KEY POINTS

  • Unemployment claims topped 1 million for the 19th straight week
  • BLS estimates the unemployment for the week ending July 18 was 11.6%, up a half point from June's overall rate
  • July's unemployment rate is to be released Aug. 7

The Labor Department reported Thursday initial unemployment claims crept upward last week, rising 12,000 from the previous week to more than 1.43 million. The Bureau of Labor Statistics estimated the unemployment rate rose to 11.6% for the previous week, up a half point from the June average.

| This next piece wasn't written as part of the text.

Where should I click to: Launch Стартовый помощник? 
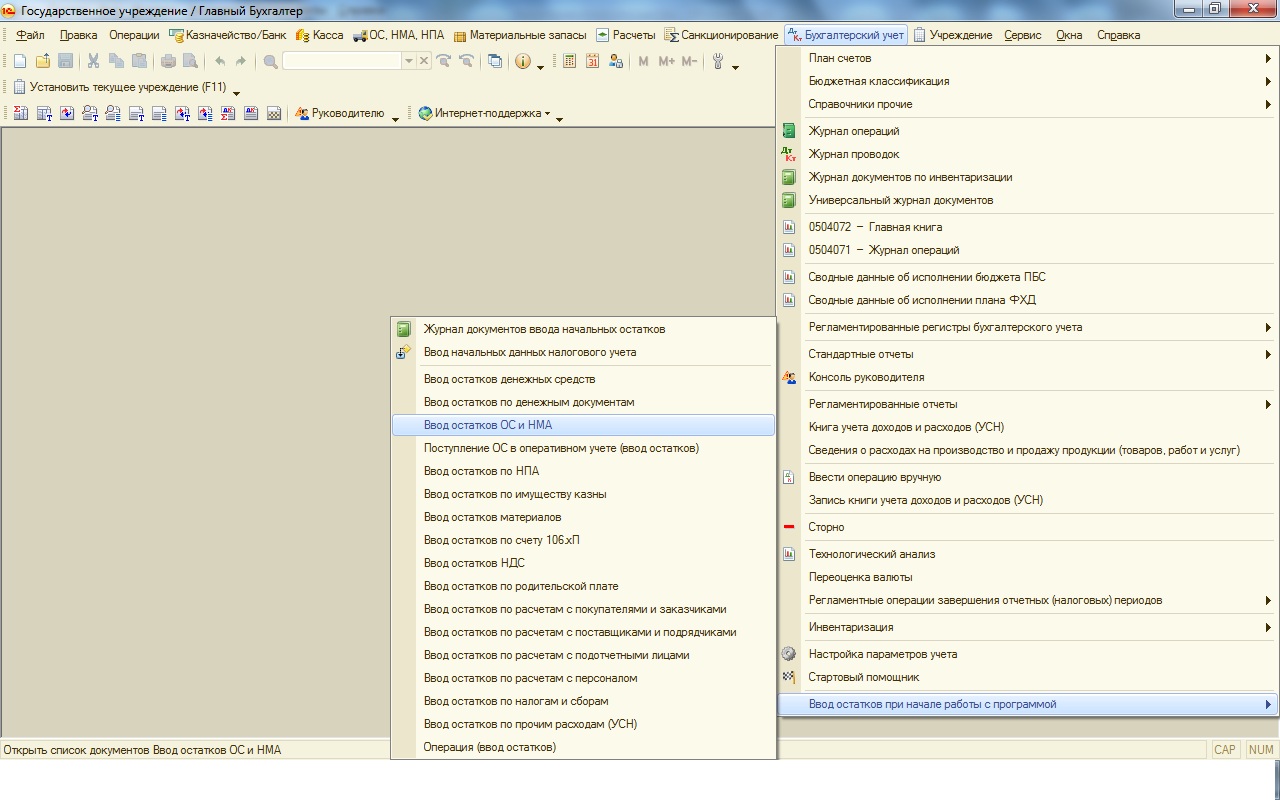pos(863,677)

The overall July unemployment rate is to be released Aug. 7. June’s rate was 11.1%, down from the 14.7% posted in April when the U.S. economy virtually shut down due to the coronavirus pandemic.

It was the 19th straight week claims topped 1 million.

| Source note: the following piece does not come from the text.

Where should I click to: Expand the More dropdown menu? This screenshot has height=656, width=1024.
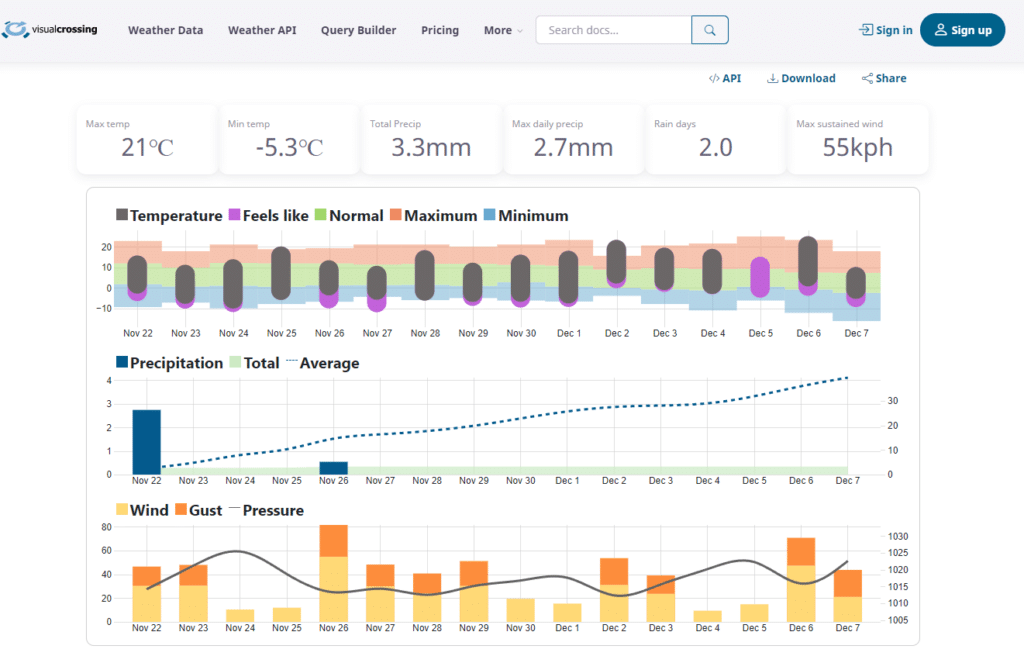(x=503, y=30)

Unadjusted figures indicate the number of initial claims for the week that ended July 25, the last week for which supplemental coronavirus benefits were to be available, indicated initial claims fell by 171,054 to 1.2 million. BLS had expected claims to fall by 180,650.

In the comparable week for 2019, 178,897 initial claims were filed.

“The virus spread and economic rollbacks in the weeks since do not bode well for the labor market in the weeks and months ahead,” Bankrate.com chief financial analyst Greg McBride said in an email to International Business Times.

“The looming expiration of federal unemployment benefits without a clear-cut replacement threatens a chunk of consumer spending power that has sustained households and made its way back into the economy.”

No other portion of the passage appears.